Ce mardi 16 juin 2026, Abidjan a accueilli un sommet de l'Initiative Cacao Côte d'Ivoire-Ghana, réunissant les présidents Alassane Ouattara et John Dramani Mahama. Ensemble, les deux premiers producteurs mondiaux qui représentent à eux seuls 60 % de l'offre mondiale ont affiché leur volonté d'apporter une réponse coordonnée face à un contexte international de plus en plus volatile.
Des décisions concrètes
Deux mesures phares ont été annoncées à l'issue du sommet. La première concerne l'harmonisation des prix du cacao entre les deux pays : le Conseil Café-Cacao ivoirien et le Cocobod ghanéen devront désormais se concerter avant toute fixation de prix. La seconde porte sur l'alignement des calendriers de commercialisation, avec un démarrage simultané des campagnes fixé au 1er septembre — une date stratégique coïncidant avec la rentrée scolaire, permettant aux planteurs de faire face plus sereinement à leurs dépenses annuelles.

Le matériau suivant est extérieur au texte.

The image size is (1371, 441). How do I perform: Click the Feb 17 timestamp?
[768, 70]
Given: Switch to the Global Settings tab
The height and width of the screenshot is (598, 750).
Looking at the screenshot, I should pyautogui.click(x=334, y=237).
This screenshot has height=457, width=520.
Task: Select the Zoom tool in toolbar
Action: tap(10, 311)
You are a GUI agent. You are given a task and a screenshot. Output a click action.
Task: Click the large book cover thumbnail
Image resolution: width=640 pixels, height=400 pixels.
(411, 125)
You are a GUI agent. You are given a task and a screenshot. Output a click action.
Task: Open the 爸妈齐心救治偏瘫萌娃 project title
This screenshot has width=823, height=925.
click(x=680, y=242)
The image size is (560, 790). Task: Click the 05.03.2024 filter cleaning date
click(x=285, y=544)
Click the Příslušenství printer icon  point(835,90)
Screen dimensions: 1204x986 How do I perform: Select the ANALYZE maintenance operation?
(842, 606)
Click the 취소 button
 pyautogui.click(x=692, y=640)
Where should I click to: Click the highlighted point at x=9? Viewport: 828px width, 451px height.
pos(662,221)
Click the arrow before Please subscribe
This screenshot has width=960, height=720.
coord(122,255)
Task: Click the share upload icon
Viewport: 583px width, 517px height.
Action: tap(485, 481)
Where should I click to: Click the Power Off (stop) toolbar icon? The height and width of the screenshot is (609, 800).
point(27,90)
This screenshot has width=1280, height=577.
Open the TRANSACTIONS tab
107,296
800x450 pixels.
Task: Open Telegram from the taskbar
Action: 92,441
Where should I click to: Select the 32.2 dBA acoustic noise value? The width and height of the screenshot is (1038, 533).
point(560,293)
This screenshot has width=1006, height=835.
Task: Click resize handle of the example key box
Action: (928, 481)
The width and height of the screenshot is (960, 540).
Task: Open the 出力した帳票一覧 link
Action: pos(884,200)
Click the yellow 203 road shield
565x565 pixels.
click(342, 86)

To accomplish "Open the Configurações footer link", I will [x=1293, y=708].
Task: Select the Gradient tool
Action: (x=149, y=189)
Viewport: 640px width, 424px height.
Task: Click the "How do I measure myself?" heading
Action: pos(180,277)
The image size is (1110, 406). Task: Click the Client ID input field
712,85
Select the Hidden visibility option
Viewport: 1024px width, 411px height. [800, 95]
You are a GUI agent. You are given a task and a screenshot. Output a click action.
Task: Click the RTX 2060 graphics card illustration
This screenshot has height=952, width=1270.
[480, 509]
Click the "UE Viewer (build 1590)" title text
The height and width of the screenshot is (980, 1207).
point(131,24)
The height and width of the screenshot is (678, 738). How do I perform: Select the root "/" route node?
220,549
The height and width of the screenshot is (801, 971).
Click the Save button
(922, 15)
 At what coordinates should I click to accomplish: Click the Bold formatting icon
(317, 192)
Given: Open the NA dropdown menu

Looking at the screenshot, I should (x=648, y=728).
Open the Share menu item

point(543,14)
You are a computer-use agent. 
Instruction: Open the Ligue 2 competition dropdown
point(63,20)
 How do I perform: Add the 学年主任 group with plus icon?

Une alliance qui s'élargit
Mesure la plus structurante du sommet, les deux pays ont annoncé l'ouverture de l'Initiative Cacao au Cameroun et au Nigeria. Si ces deux nations acceptent, l'alliance représenterait au moins 75 % de la production mondiale, offrant un poids de négociation considérablement renforcé face aux industriels et aux marchés financiers internationaux.
Un message clair aux marchés
« Nous devons agir ensemble » : c'est le message qu'ont voulu envoyer les deux chefs d'État à l'ensemble des acteurs de la filière. Une ambition partagée qui pourrait marquer un tournant décisif dans la capacité des pays africains producteurs à peser collectivement sur les règles d'un marché mondial jusqu'ici largement dicté par les pays consommateurs.